Une autre piste, moins abordée, touche à la diversification. Ne pas tout mettre sur un seul fournisseur. Ne pas relier tous les outils à une même identité unique. Ne pas tout synchroniser en temps réel. Accepter que certaines données sensibles ne doivent pas transiter par certains canaux. Penser en termes de cloisonnement, de limitation des droits, de journalisation.
Certains secteurs vont plus loin. Dans la santé, la finance, la défense, le recours à des SaaS est désormais encadré par des processus d’homologation. Les éditeurs doivent démontrer leur conformité à des référentiels exigeants. L’accès à des données sensibles passe par des audits de code, des tests d’intrusion, des certifications.
Ce modèle peut inspirer d’autres entreprises. Non pas pour tout verrouiller, mais pour mieux choisir. Adopter un SaaS, ce n’est pas seulement comparer les fonctions.
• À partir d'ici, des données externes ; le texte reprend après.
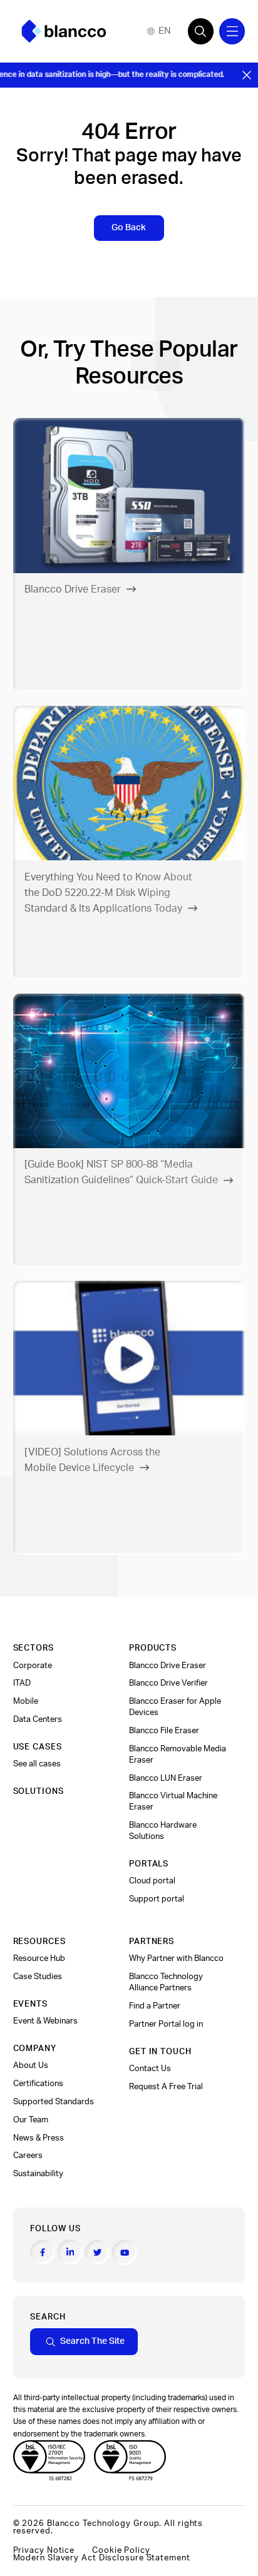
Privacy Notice (44, 2550)
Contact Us (150, 2068)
C’est accepter une dépendance. Il faut en mesurer les impacts, prévoir des alternatives, penser la sortie de crise avant qu’elle ne survienne.
Le débat sur la souveraineté numérique se rejoue aussi ici. Peut-on se reposer sur des plateformes étrangères, peu transparentes, parfois soumises à des lois extraterritoriales ? Faut-il soutenir un écosystème de SaaS européens ? La question n’est pas idéologique. Elle est stratégique. Le contrôle des données, aujourd’hui, conditionne la résilience de demain.
Enfin, il y a la question humaine. Beaucoup d’attaques SaaS débutent par une erreur d’usage : lien mal partagé, jeton copié, mauvais paramétrage, absence de double authentification. Former les utilisateurs, leur donner les bons réflexes, les associer à la gestion du risque : c’est une priorité aussi urgente que l’achat d’un outil.
Le SaaS a changé la façon dont les entreprises travaillent. Il a aussi changé la façon dont elles sont exposées. La simplicité a un prix. L’accessibilité a un revers. Et la fluidité peut devenir une vulnérabilité.
À l’heure où la plupart des fonctions critiques reposent sur des services cloud externes, la sécurité ne peut plus se limiter au système d’information traditionnel. Elle doit intégrer, au cœur de sa stratégie, l’écosystème SaaS tout entier.
Ce n’est pas une menace abstraite. C’est une surface d’attaque réelle, active, mouvante. Et c’est aujourd’hui l’une des moins surveillées.